As a historical crossroad with a long and sometimes sordid history, everyone has passed by and it’s had legions (quite literally) of visitors long before you found out it was the next new thing. It’s been coveted, conquered, and strolled across long before you arrived, played host to visitors — both welcome and unwelcome — throughout the ages. 

Today’s trendy digital nomads and adventurous expatriates were preceded by Plovdiv’s original Thracians, then for a while, everyone came calling at this historical crossroads. Philip and his Macedonians’ footsteps were followed by Greeks, Persians, Celts, Romans, Goths, Huns, Slavs, Russians, Crusaders, and finally, the Ottoman Turks, who overstayed their welcome a bit by some five centuries. Yet the Plovdiv of today is very welcoming, to everybody, and it proudly bears the marks of its majestic history even as it poises for a new future. It has found a way to meld the past with its future, to mix it seamlessly with today. Roman ruins and still used ancient theatres stand beside Turkish mosques and Russian statues. Cool cafes, coffee shops and co-working spaces, along with hip restaurants and bars, share stones and space that link the old to the new. Europe’s longest pedestrian zone lets you stroll from the past to the future.

And yet Plovdiv, despite its long and storied past, today remains resolutely itself, firmly anchored in the present and its own strong sense of self. It combines the richness of its long history with the vibrancy of a dynamic future and still positively prides itself on its ability to live in the here and now

As a cultural crossroads long-used to linking East and West and North and South, it has a vibe of being somehow at the centre of everything. And crossroads and their comings and goings are where decisions are made. And when you stride the stones of Europe’s longest pedestrian zone, Plovdiv’s storied past will speak to you and what it will say is aylyak

It’s one of those wonderful words with a complex etymology and a simple meaning and it’s deliciously and delightfully unique to Plovdiv. And whatever the etymology, what it means is, more or less, live and linger in the now. A simple word and a simple concept but one that can be hard to fully appreciate outside of Plovdiv, where it’s less a word to be translated than a lifestyle to be understood.
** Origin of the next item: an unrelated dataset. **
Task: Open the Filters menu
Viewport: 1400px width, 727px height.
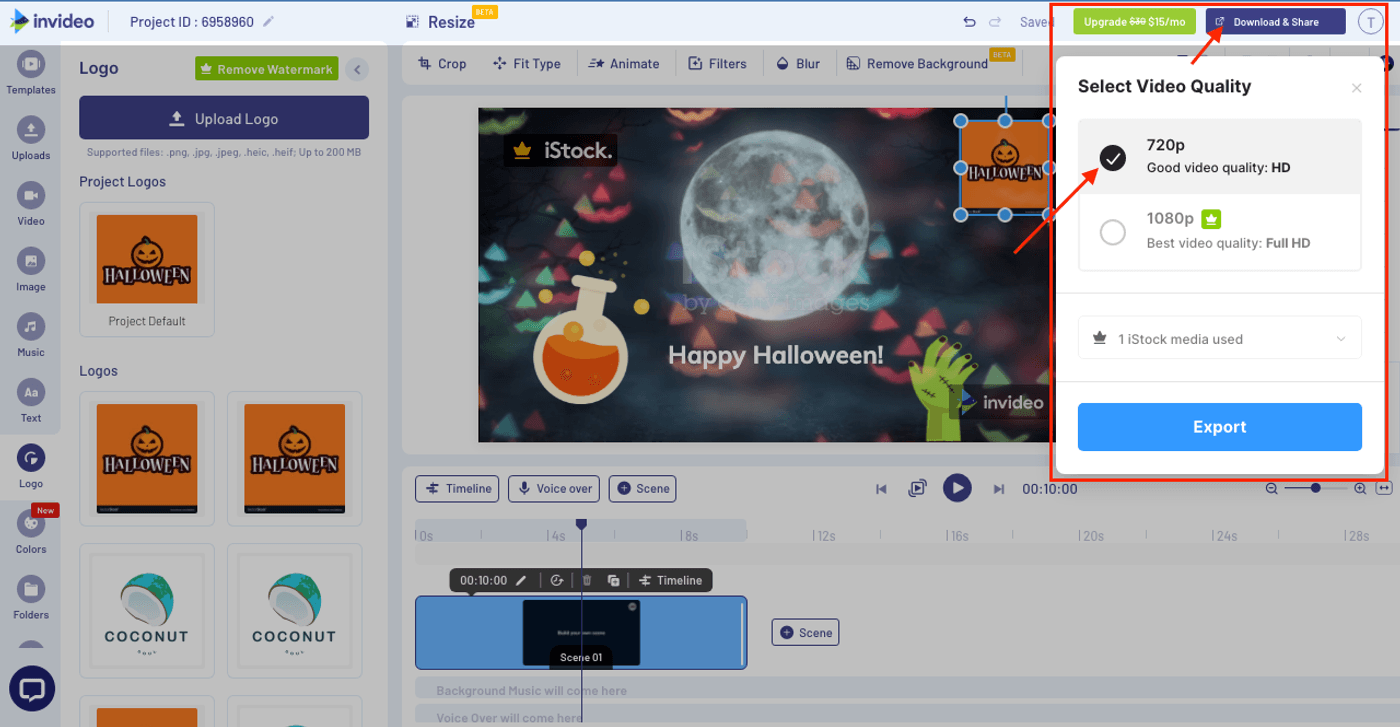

As you sit and savor the hereness, the nowness of Plovdiv, you’ll have time, if you spend it right, to appreciate the irony of being taught one of life’s most valuable lessons — to live in the here and now — in one of Europe’s oldest inhabited settlements. Perhaps the lesson here is that it takes time, maybe even all of it, to learn that all we have is here and now.

The way to learn it is to enjoy being surrounded by all that’s gone before and be comfortable with all that may come. Because all our yesterdays are pasts and all our tomorrows are but potential, but Plovdiv and its admirers live well and comfortably in the here and now.

That’s the glorious thing about the Plovdiv of today. It’s the right place at the right time. And in Plovdiv, it’s now.